Supplied entries:
⁂

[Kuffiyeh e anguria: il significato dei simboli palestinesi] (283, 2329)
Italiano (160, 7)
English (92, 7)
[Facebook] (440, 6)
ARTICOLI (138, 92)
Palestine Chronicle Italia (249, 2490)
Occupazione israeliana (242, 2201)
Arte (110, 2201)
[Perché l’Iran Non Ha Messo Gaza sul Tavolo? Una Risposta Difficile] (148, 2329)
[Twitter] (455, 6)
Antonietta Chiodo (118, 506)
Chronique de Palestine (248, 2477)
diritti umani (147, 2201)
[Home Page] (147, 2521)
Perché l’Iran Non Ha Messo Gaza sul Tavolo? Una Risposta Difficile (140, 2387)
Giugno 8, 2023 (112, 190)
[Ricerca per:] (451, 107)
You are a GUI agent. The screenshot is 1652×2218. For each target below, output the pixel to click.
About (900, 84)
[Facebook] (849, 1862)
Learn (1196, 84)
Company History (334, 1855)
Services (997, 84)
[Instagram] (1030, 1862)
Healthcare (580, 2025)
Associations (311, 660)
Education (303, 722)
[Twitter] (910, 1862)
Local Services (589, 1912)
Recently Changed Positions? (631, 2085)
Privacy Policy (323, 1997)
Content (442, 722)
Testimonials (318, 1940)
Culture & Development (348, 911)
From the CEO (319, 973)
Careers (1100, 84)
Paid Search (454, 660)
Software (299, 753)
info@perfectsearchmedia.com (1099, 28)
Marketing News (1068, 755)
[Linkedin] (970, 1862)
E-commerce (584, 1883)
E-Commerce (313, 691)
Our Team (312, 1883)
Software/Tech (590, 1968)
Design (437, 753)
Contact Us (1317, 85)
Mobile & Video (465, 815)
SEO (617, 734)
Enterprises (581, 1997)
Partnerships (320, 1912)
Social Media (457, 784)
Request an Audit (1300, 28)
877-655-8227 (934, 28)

⁂

Instructions for the task: Word for word, write out every entry shown above.

Result:
[Kuffiyeh e anguria: il significato dei simboli palestinesi] (283, 2329)
Italiano (160, 7)
English (92, 7)
[Facebook] (440, 6)
ARTICOLI (138, 92)
Palestine Chronicle Italia (249, 2490)
Occupazione israeliana (242, 2201)
Arte (110, 2201)
[Perché l’Iran Non Ha Messo Gaza sul Tavolo? Una Risposta Difficile] (148, 2329)
[Twitter] (455, 6)
Antonietta Chiodo (118, 506)
Chronique de Palestine (248, 2477)
diritti umani (147, 2201)
[Home Page] (147, 2521)
Perché l’Iran Non Ha Messo Gaza sul Tavolo? Una Risposta Difficile (140, 2387)
Giugno 8, 2023 (112, 190)
[Ricerca per:] (451, 107)
You are a GUI agent. The screenshot is 1652×2218. For each target below, output the pixel to click.
About (900, 84)
[Facebook] (849, 1862)
Learn (1196, 84)
Company History (334, 1855)
Services (997, 84)
[Instagram] (1030, 1862)
Healthcare (580, 2025)
Associations (311, 660)
Education (303, 722)
[Twitter] (910, 1862)
Local Services (589, 1912)
Recently Changed Positions? (631, 2085)
Privacy Policy (323, 1997)
Content (442, 722)
Testimonials (318, 1940)
Culture & Development (348, 911)
From the CEO (319, 973)
Careers (1100, 84)
Paid Search (454, 660)
Software (299, 753)
info@perfectsearchmedia.com (1099, 28)
Marketing News (1068, 755)
[Linkedin] (970, 1862)
E-commerce (584, 1883)
E-Commerce (313, 691)
Our Team (312, 1883)
Software/Tech (590, 1968)
Design (437, 753)
Contact Us (1317, 85)
Mobile & Video (465, 815)
SEO (617, 734)
Enterprises (581, 1997)
Partnerships (320, 1912)
Social Media (457, 784)
Request an Audit (1300, 28)
877-655-8227 (934, 28)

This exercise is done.